Rastrelliere per bici Scoppia la polemica: balneatori in Comune

Il caso dopo la richiesta di Masci di sistemarle negli stabilimenti Gli operatori: non abbiamo spazi, gli stalli vanno sulla riviera
PESCARA. Rastrelliere per le biciclette: dove le metto? Niente “ferraglia” sul lungomare. Il Comune, per ragioni di decoro ai tempi della Bandiera Blu, le vorrebbe all’interno degli stabilimenti balneari, posizionate in apposite aree riparate e sicure. Ma i balneatori sono divisi: «Non tutti i lidi hanno spazi sufficienti» per ospitare decine di due ruote allineate una accanto all’altra, monopattini compresi. Le associazioni dei commercianti e dei balneatori, sollevano obiezioni: «Il lungomare deve avere gli stalli. I cittadini non possono chiedere di posteggiare le bici all’interno di strutture balneari non frequentate come clienti». Ma il sindaco Carlo Masci taglia corto: «Anche gli stabilimenti più piccoli hanno 20-30 metri quadri per ospitare le bici dei clienti in sicurezza». La questione è stata affrontata ieri dalla commissione delle Attività Produttive presieduta da Fabrizio Rapposelli che in una nota, firmata anche dai consiglieri del Pd, Piero Giampietro, Stefania Catalano, Francesco Pagnanelli, Marco Presutti e Giovanni Di Iacovo, argomenta: «L’ovvia riduzione di posteggi spingerebbe le persone a legare la bicicletta ovunque, con un effetto degradante per la città che nessuno vuole. Ci aspettavamo il potenziamento» degli stalli «sul lato monte». In Commissione c’erano anche Riccardo Padovano, presidente di Confcommercio; Mario Troisi, referente di Confesercenti e Carmine Salce, direttore Cna. Quest’ultimo riflette sul fatto che «i con l’estensione delle piste, crescerà il numero delle biciclette. Gli stalli servono anche sulla riviera: i cittadini non possono chiedere ospitalità per le bici laddove non sono clienti». Puntualizza Masci: «I marciapiedi devono restare ad uso esclusivo del pedone». Una volta liberati, gli stalli saranno rimossi e trasferiti altrove. Lato monte? Il sindaco non si sbilancia: «Vedremo, ma posso assicurare che nessuno resterà senza rastrelliere che, peraltro, saranno aumentate di numero».

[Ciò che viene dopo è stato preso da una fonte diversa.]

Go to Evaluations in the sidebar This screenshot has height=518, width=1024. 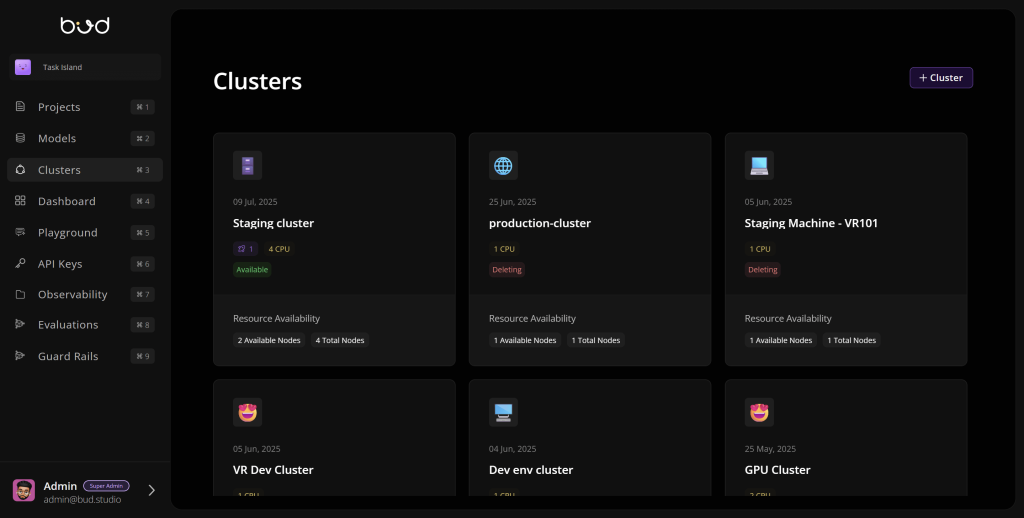[68, 325]
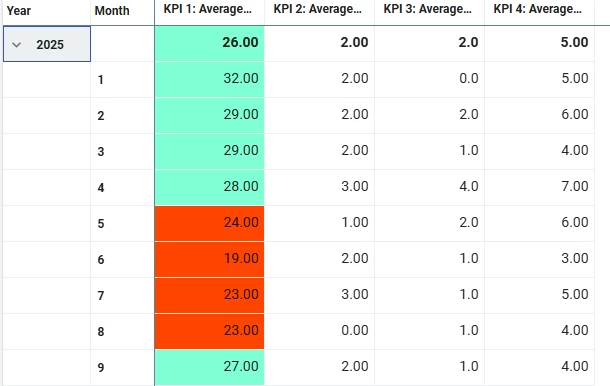Sort by the Year column header
Screen dimensions: 610x386
[x=46, y=11]
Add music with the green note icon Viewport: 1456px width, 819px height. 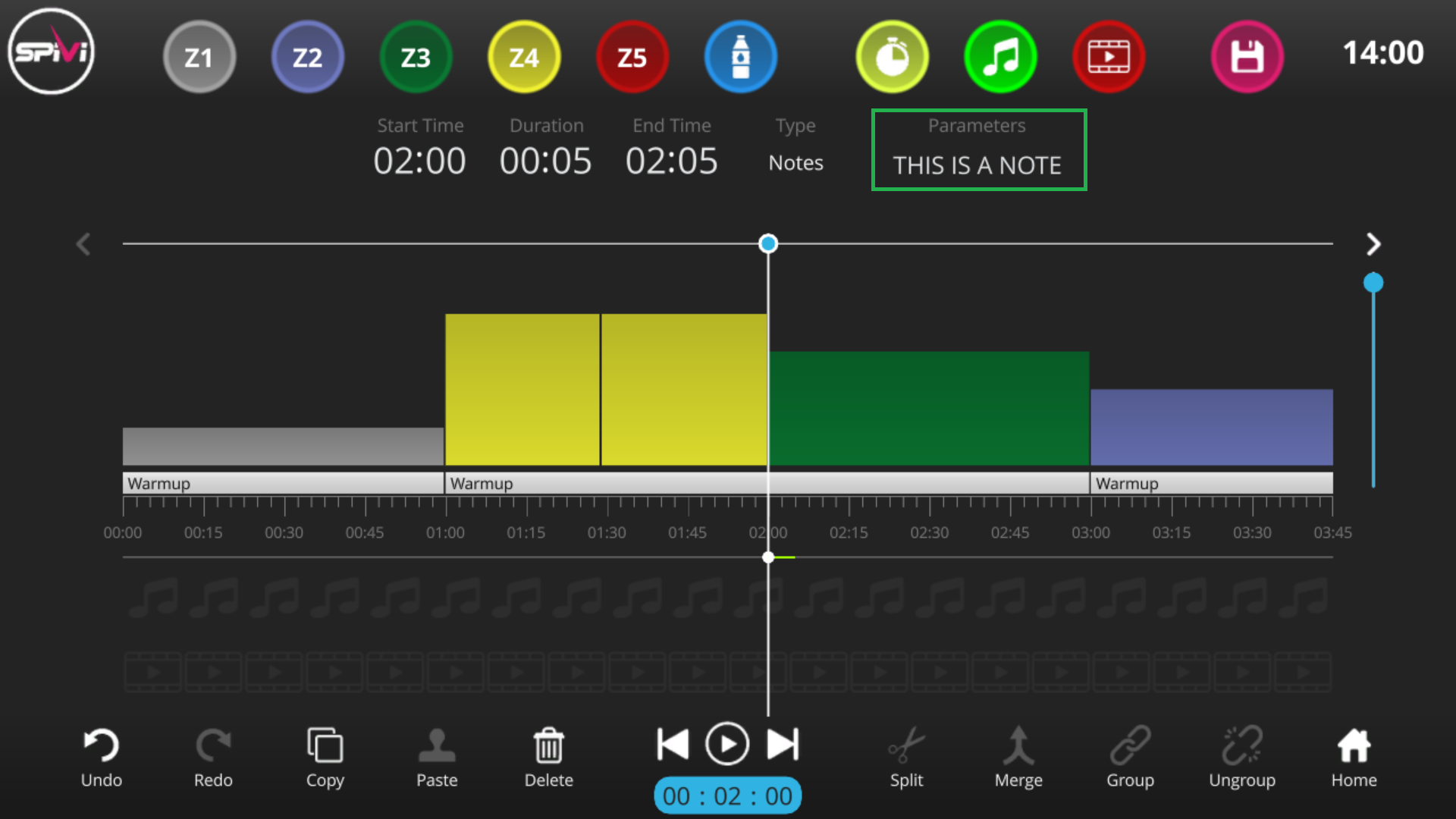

Riccardo Ciferni, titolare di Trieste, ammette che «l’idea del Comune non è sbagliata e che il decoro è necessario in una città che ha grandi ambizioni. Ma non tutte le concessioni hanno spazi. Ci adegueremo, ma non è pensabile ospitare centinaia di bici». In linea, Manolita Caldora, a capo del Jambo beach resort: «Senza spazi, stiamo ragionando sul da farsi». Stefano Cardelli, titolare del Nettuno beach, ha già risolto: «Pronta un’area che può ospitare fino a 60 veicoli, tra biciclette e monopattini».
Infine, l’assessore alla Viabilità, Luigi Albore Mascia, annuncia, la riapertura, da ieri, della pista ciclabile lungo la riviera, nel tratto Aurora e la Croce del Sud. Il cantiere per il wi-fi sarà chiuso venerdì 28 maggio.